Your New Identity as a Mom

Your New Identity as a Mom
Becoming a mother is likely the most significant thing that happens to most women. One day you are (in my case) Laura, and the next you are Mommy. For some women this transformation begins the moment they find out they are pregnant. For all, though, it becomes complete the day they give birth. The challenge for new moms, though, is how to integrate their new identity with their old one.

Becoming a mom brings innumerable blessings and benefits, but it would be disingenuous to deny that it also brings many challenges. Challenges such as learning about diapers and colds, daycares and nightmares, are conquered with time. You either learn to swim, or you will sink! While some mothers are born butterfly experts and others barely manage the crawl, all eventually learn what it means to be a mother.

What is not so easily mastered, though, is how to balance being a mother with the woman you were.
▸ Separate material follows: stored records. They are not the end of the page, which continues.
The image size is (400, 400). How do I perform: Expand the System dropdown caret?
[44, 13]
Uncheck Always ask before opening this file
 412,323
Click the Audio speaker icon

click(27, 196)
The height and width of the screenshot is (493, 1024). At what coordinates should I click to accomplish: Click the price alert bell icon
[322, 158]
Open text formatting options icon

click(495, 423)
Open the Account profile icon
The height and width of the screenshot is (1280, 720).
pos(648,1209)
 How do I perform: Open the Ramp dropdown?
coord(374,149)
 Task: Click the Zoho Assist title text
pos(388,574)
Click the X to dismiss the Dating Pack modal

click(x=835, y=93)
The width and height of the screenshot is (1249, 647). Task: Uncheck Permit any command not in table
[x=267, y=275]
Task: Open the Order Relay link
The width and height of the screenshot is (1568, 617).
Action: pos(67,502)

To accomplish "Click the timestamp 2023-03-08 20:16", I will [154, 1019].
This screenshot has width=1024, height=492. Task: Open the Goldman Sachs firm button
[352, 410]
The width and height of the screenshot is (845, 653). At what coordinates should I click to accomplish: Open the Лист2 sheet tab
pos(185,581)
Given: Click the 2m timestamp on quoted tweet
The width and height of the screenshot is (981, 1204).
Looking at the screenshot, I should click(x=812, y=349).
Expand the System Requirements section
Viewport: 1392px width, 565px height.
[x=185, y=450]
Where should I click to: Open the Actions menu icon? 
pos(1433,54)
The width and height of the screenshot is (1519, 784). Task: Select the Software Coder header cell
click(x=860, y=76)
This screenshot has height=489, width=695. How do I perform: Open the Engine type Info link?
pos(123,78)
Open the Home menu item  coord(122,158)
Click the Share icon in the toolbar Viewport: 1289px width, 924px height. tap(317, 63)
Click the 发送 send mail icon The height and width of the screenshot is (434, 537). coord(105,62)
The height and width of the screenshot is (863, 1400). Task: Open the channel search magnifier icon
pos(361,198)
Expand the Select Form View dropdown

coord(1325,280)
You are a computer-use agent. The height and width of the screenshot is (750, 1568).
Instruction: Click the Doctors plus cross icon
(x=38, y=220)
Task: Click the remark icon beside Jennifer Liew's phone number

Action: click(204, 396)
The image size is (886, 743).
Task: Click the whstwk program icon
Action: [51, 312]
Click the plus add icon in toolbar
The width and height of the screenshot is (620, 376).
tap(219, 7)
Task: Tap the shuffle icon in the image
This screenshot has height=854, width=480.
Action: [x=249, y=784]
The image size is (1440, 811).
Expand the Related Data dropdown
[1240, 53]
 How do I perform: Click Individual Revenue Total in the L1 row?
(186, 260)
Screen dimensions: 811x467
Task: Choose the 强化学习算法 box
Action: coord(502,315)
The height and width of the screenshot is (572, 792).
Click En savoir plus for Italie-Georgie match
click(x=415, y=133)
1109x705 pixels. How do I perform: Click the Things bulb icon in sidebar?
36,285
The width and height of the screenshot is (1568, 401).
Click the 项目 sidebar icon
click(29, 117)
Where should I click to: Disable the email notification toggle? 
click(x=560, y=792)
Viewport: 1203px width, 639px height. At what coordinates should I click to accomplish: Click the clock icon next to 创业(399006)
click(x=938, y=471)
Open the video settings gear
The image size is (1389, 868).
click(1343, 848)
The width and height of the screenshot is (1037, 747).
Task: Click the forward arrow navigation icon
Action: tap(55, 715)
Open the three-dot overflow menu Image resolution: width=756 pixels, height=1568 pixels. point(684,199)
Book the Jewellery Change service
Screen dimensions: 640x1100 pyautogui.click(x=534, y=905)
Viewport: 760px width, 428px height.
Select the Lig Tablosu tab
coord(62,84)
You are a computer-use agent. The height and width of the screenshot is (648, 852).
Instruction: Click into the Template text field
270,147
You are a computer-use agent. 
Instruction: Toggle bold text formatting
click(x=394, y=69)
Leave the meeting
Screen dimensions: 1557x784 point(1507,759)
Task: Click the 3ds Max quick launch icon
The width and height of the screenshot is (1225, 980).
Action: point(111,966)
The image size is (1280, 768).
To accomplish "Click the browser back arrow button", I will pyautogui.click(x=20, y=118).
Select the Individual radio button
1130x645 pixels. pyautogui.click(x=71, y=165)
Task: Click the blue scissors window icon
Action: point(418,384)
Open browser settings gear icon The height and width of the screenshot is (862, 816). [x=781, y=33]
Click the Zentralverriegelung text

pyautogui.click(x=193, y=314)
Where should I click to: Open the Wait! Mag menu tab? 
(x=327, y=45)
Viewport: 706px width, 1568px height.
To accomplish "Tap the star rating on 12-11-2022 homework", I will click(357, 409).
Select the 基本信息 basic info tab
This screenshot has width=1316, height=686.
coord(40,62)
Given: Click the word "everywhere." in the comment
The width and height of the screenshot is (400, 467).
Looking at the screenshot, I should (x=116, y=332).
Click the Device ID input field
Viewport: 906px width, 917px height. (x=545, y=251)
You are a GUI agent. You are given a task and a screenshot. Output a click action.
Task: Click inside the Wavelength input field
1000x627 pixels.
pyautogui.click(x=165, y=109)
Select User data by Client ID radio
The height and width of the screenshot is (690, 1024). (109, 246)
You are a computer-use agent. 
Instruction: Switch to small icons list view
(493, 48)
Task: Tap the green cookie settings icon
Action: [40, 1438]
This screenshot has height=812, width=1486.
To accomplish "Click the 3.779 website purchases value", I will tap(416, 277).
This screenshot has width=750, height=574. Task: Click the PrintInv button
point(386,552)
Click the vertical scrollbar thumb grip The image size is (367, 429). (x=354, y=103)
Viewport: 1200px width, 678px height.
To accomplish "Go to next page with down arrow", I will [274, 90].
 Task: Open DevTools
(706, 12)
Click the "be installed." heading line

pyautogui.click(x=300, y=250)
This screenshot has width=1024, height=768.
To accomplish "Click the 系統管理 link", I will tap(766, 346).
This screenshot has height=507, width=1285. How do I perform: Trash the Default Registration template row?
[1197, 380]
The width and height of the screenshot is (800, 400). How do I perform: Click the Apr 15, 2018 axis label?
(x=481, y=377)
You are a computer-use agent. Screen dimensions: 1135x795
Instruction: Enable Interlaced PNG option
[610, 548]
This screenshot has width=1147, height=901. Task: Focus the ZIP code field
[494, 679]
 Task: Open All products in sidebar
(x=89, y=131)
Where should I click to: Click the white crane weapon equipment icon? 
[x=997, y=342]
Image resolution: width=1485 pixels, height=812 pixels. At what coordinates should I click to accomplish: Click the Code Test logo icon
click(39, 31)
Or are. Or want to become. For mothers of infants this challenge seems insurmountable most of the time. Whether a mom works outside of the home or in it, just getting through the day is a triumph. Worrying about how your life has changed is a luxury that most mothers of newborns simply can't afford.

As your new baby gets a little older, though, you begin to remember hints of your past life. You realize that there are friends you haven't seen in months. You look at yourself in the mirror and see the once chic haircut that now resembles a 70s shag. You still can't fit into your skinny jeans, and you wonder if you will ever wear heels again. After all, the risk of turning your ankle while holding the baby is a real and frightening possibility!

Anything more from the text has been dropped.